On your nightstand now:
The Ottolenghi Simple cookbook by Yotam Ottolenghi, which I'm leafing through every night for inspiration, and The Raven Tower by Ann Leckie, which takes a risk with a point of view that I'm completely in love with.
Favorite book when you were a child:
Mossflower by Brian Jacques. I was obsessed with pretty much every Redwall book but a stoic, troubled hero recovering from a tragedy opposite a mad queen really had me hooked.
Your top five authors:
Edward St. Aubyn, for his impeccable voice and humor.
Nova Ren Suma, for the way she gives complicated girls space to grow.
Ali Smith, for the first sentence of Hotel World, which broke my brain in half.
N.K. Jemisin, for the Broken Earth trilogy, which is a must read.
Carlos Ruiz Zafón, for the way his work is intricate and expansive in a way that never feels overwhelming.
Book you've faked reading:
It's cliché, but Infinite Jest by David Foster Wallace. I tried. I really did.
Book you're an evangelist for:
The Devouring Gray by Christine Lynn Herman. She treats her characters with such respect and care, and their emotional arcs feel so fully realized.
Book you've bought for the cover:
At least 70% of my book purchases are cover buys, but a favorite is See What I Have Done by Sarah Schmidt, which is beautifully odd inside and out.
Book you hid from your parents:
Nothing as a child, as I was incredibly lucky to grow up with parents who encouraged me to read whatever I wanted and pretty much left me to it, but as an adult I have hidden my uncracked copy of Dickens's Bleak House from my mother, the Dickens scholar, to whom I have pretended to have read it for coming up on 15 years.
Book that changed your life:
Annihilation by Jeff VanderMeer. I'd written a first draft of my debut novel, Wilder Girls, that was an absolute mess and I had no idea what to do with it. Then I was handsold Annihilation at the Manhattan indie Three Lives & Company. I read it and realized I was allowed to focus my own work only on exactly what I cared about, which I hadn't quite figured out yet.
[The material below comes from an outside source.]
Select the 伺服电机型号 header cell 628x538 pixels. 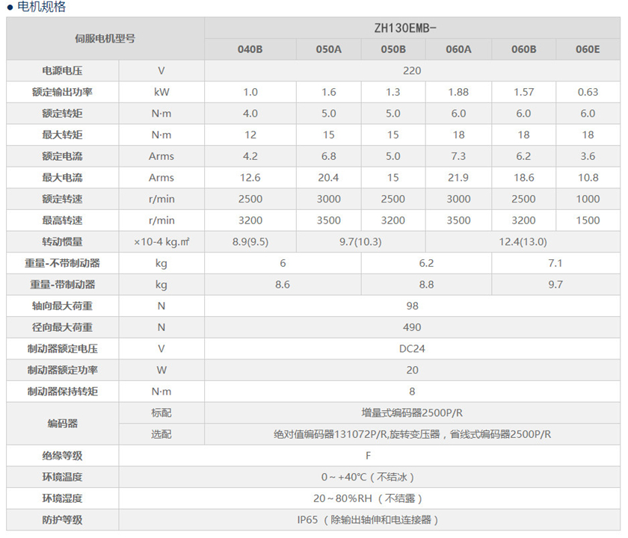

Favorite line from a book:
"There's something dangerous about the boredom of teenage girls," from Dare Me by Megan Abbott. I saw this floating around the internet (okay, specifically Tumblr) in college, and it introduced me to Abbott's work, which I absolutely adore. I think she's so spot on with this line, both in how teenage girls can often feel and in how they're perceived by the world around them.
Five books you'll never part with:
My old paperback of Jane Eyre, which is creased to all hell from all of my rereads.
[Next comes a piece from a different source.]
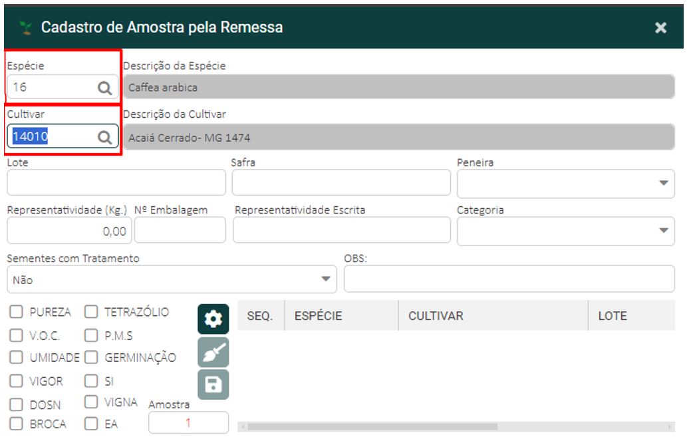
Task: Focus the Safra text field
Action: click(341, 183)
HHhH by Laurent Binet, which was given to me by an old boss, and which asks questions about historical fiction and about what we can consider true in such a poignant way.
Arcadia by Tom Stoppard. It's the script of a play but I'll argue that it counts and encourage everyone who can to read it. Comforting and melancholy and the most gorgeous thing.
Among the Thugs by Bill Buford, the first book to introduce me to narrative nonfiction, and one of a handful of books that made me feel very accomplished when Gilmore Girls referenced them after I'd already read them.
Dept. of Speculation by Jenny Offill, which packs more power into its handful of pages than I could ever have anticipated.
Book you most want to read again for the first time:
We Were Liars by E. Lockhart. I never saw the ending coming, and it utterly wrecked me.